• _Task directions_
Your answer is to be the exact text of the lines from the one containing "The width and" through the final line of the entries, restated in full, with pictures omitted.

-- Dataset follows --

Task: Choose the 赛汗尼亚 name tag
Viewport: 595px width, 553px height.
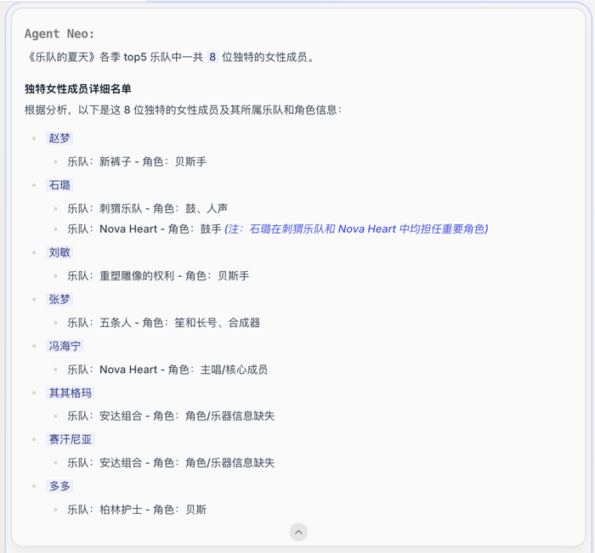Action: [x=70, y=439]
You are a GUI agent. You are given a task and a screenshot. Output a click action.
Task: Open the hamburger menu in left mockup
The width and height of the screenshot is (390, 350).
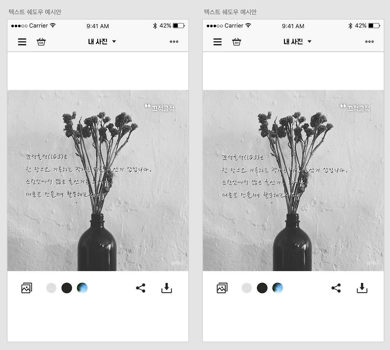point(22,42)
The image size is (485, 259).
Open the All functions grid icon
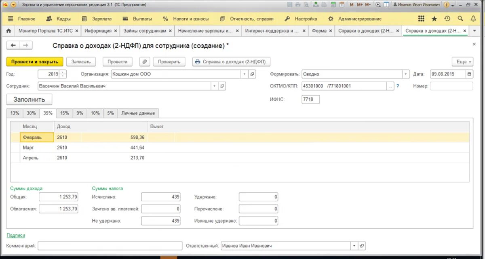click(421, 19)
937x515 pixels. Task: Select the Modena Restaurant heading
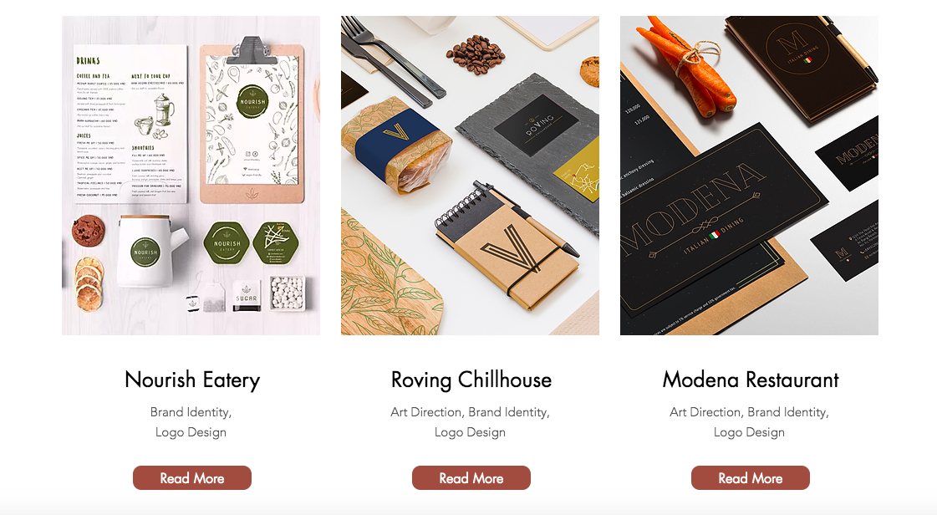point(750,380)
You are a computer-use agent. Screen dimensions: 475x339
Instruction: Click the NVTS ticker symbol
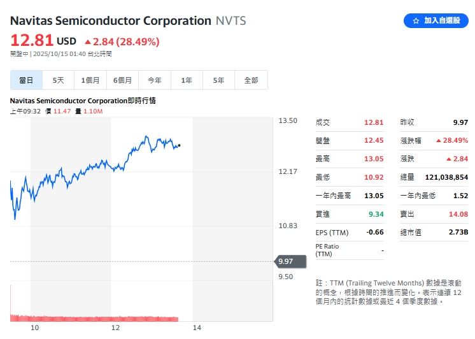[x=230, y=21]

-- Dataset concluded --

• _Solution for this exercise_
The width and height of the screenshot is (390, 350).
point(22,42)
The image size is (485, 259).
Open the All functions grid icon
click(421, 19)
937x515 pixels. Task: Select the Modena Restaurant heading
point(750,380)
You are a computer-use agent. Screen dimensions: 475x339
Instruction: Click the NVTS ticker symbol
[x=230, y=21]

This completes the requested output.